La réalité est qu’aucun des arguments en faveur de cette thèse ne tient. D’ailleurs, bon nombre des pays qui ont pris cette décision s’en mordent désormais les doigts, et aimeraient bien revenir en arrière. La Suisse et les Pays-Bas par exemple. Il est puéril de considérer que les trafiquants arrêteront de trafiquer au seul motif que le cannabis sera en vente libre : les buralistes vous diront combien le trafic de cigarettes leur est préjudiciable, et il n’a jamais été aussi dense … Il est naïf de croire que les « méchants » deviendront gentils du seul fait que leur principale source de revenus aura disparu : 1/ elle n’aura pas disparu, 2/ ils trouveront d’autres façons de maintenir leurs revenus illégaux, et 3/ personne ne connaît les conséquences de toutes ces décisions sur la consommation des drogues chimiques.
On se demande par ailleurs pourquoi, tant qu’on y est, on ne libéralise pas en même temps la cocaïne, l’ecstasy et les autres produits stupéfiants de même nature. « La santé publique ? ». Pas sérieux ! On oublie que la puissance toxique du cannabis actuellement sur le « marché » est incomparablement plus importante que ce que l’on constatait il y a 40 ans, au moment où la loi de 1970 était votée. Le cannabis d’aujourd’hui est beaucoup, beaucoup plus dangereux pour l’activité cérébrale, et conduit à la dépendance de manière beaucoup plus rapide.

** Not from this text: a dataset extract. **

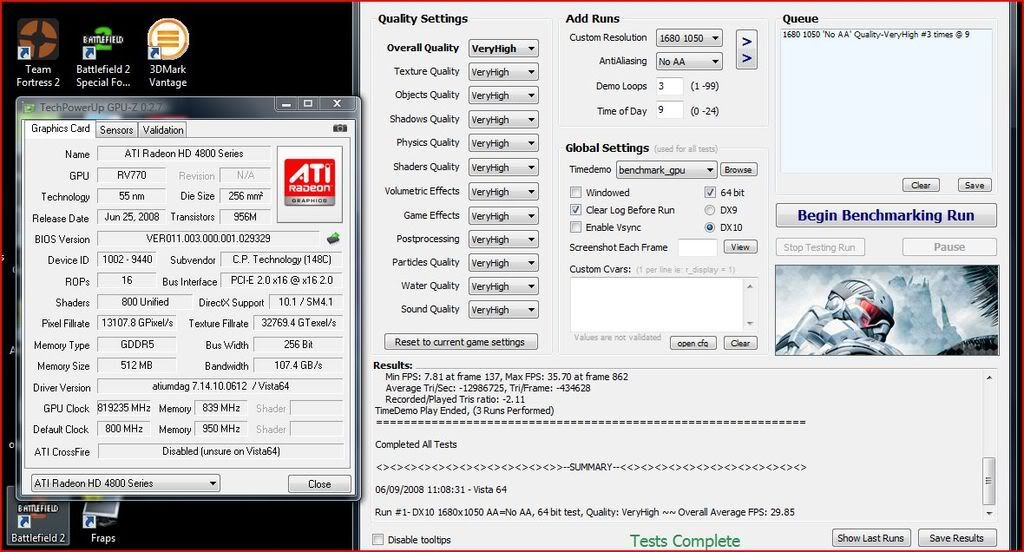The image size is (1024, 552).
Task: Open 3DMark Vantage desktop icon
Action: coord(168,42)
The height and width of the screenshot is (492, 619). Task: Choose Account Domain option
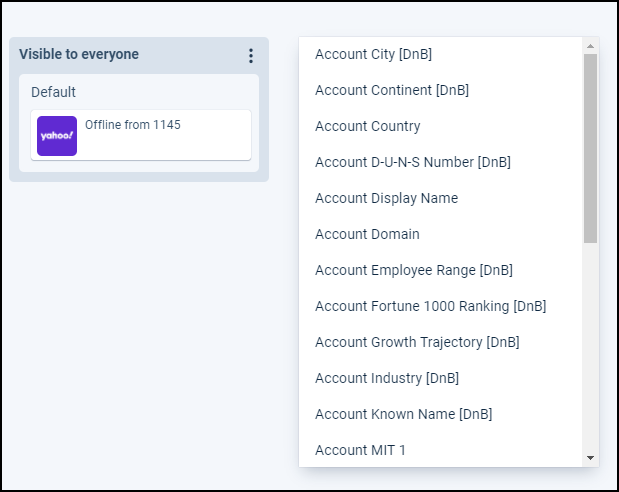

La première raison – et probablement la plus valable – pour s’opposer à cette intention est certainement la santé publique, précisément, en raison également de l’impact d’une telle consommation sur les capacités de concentration, de travail, et de progrès des plus jeunes, tout particulièrement à la période de l’adolescence.
Il faut au contraire militer activement pour un renforcement de l’information sur les dangers de la drogue (sans distinction) auprès des jeunes en particulier, et plutôt que d’assouplir la loi, renforcer considérablement les peines contre les auteurs des trafics et les promoteurs de la consommation. Il faut donc réformer le Code pénal dans ce domaine, mais à l’inverse, très exactement, de ce que proposent les Verts.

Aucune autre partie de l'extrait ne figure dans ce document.